Some Republicans particularly have opposed the continued funding of Ukraine without a clear plan as to how the conflict could end, raising fears of another ‘forever war’ like those the U.S. maintained in the Middle East over the past two decades. 

House Republicans have worked to condition aid for Ukraine, which has surpassed $113 billion as of March 2024. Freedom Caucus Chairman Bob Good, R-Va., called for any funding to Ukraine to be balanced out by spending cuts elsewhere and for it to be paired with U.S. border policy changes. The House finally passed the $60 billion funding bill for Ukraine on Saturday.

‘We cannot continue to borrow and spend money we don’t have for wars overseas while failing to protect Americans from the Biden border invasion here at home,’ Good told Fox News Digital earlier this month. ‘At a bare minimum, any package for military aid to Ukraine should be fully offset and must include H.R. 2 with performance metrics to secure our own border.’

Roberts argued that the U.S., as a ‘great superpower… some might argue the only superpower’ can protect both itself and support allies in a conflict that has proven an ‘extremely impressive’ return on investment. 

‘The Ukrainians have taken out well over half of the Russian tank fleet,’ Roberts noted. ‘Now, at any stage in American post-war history, if you offer the president that deal, he’d have snapped it up.’

‘You’ve got a $825 billion per annum defense budget to spend, [and] less than a 10th of that, take out your opponent’s tank fleet, essentially – at least, over half of it – is an amazing return on investment,’ he added. 
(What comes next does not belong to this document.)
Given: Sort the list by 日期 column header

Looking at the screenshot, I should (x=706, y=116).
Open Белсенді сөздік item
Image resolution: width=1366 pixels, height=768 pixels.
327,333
‘After 20 years of the forever war in Afghanistan before Biden’s, in my view, outrageous scuttle from that country, you’d got it down to the situation where no Americans had died for 18 months, and the whole American cost of this conflict was down to about 20 to $25 billion a year,’ he said. ‘That’s an amazing thing, to be able to keep the Taliban out of power.’

However, Roberts stressed that there should remain limits to the U.S. ambitions overseas, dismissing the idea that Washington should seek Russian regime change as ‘not our duty, not our job, not our responsibility, and certainly not a very sensible thing.’ 

‘The obvious reason is that it would just stoke anti-Western nationalism in Russia,’ he explained. ‘No, they can do those things themselves, and I think the point at which they might do that is, as has happened so often in history, when Russian aggression has been shown not to succeed.’

Roberts lamented, though, that Russia has made strides in Ukraine’s easternmost territories, with a breakthrough on the front and potentially bigger gains to come ‘if the West doesn’t help Ukraine more.’

Indeed, more and more analysts and commentators have grown increasingly dismal about Ukraine’s potential successes: The BBC, Politico EU and other outlets in the last week have run articles discussing why and how Ukraine could face defeat this year. Ukrainian President Volodymyr Zelenskyy says any victory hinges on continued funding from allies to keep pace with Russia.

Roberts suggested that such doomsday prophecies may prove premature, stressing that ‘there’s no such thing as inevitability in history.’

‘So many times in history, you’ve seen one thing about to happen and then the opposite happens,’ Roberts mused. ‘These breakthroughs the Russians are having in certain theaters… not major ones so far, but they are fighting with a shell advantage, and that’s because the United States and Europe are not providing the shells.’

‘It’s certainly not inevitable that either the Ukrainians win or lose that war unless, of course, we stopped providing them with the wherewithal to continue to fight,’ he warned. ‘It’s them that are putting up in the blood, huge amounts of it, but simply because Russia is a bigger country does not mean that it’s automatically going to win: If that was the case, you’d have won in Vietnam.’

Fox News Digital’s Brooke Singman contributed to this report.